*TESTO SELEZIONATO:*
____________
Adorno si chiedeva se fosse ancora possibile scrivere poesie dopo
Auschwitz. Imre Kertész, che ad Auschwitz c’è stato nel 1944, radicalizza
ancor più la domanda. Si può mettere al mondo un figlio, in questo mondo
che ha ospitato i Lager, e i suoi volonterosi carnefici? E la risposta è un
bellissimo romanzo appena tradotto in italiano, Kaddish per il bambino non
nato. Scritto nel 1990, quando l’Ungheria aveva imboccato la via della
democrazia, è l’ultimo capitolo della trilogia composta da Essere senza
destino e Fiasco.
____________
*ESTRATTO DELLA FONTE:*
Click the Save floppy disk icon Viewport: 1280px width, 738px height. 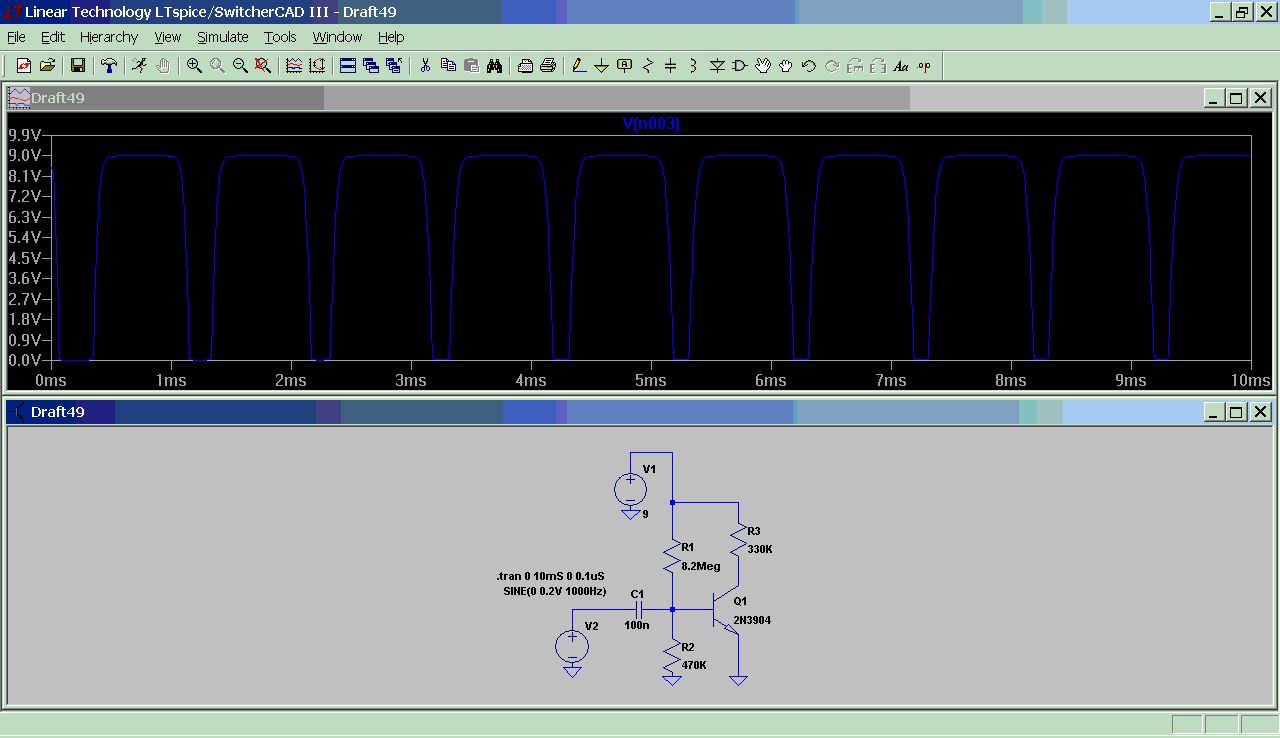click(78, 66)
____________
*CONSEGNA:* Stabilisci se ognuna di queste affermazioni concorda con il testo selezionato, rispondendo sì o no e citando tra virgolette le parole del testo che lo decidono. 1. Imre Kertész è stato ad Auschwitz nel 1944. 2. Kaddish per il bambino non nato è stato scritto nel 1990. 3. Kaddish per il bambino non nato è il primo capitolo della trilogia. Il materiale non ha alcun legame con il testo selezionato.

*RISULTATO ATTESO:*
1. Sì: «Imre Kertész, che ad Auschwitz c’è stato nel 1944».
2. Sì: «Scritto nel 1990».
3. No: «è l’ultimo capitolo della trilogia composta da Essere senza destino e Fiasco».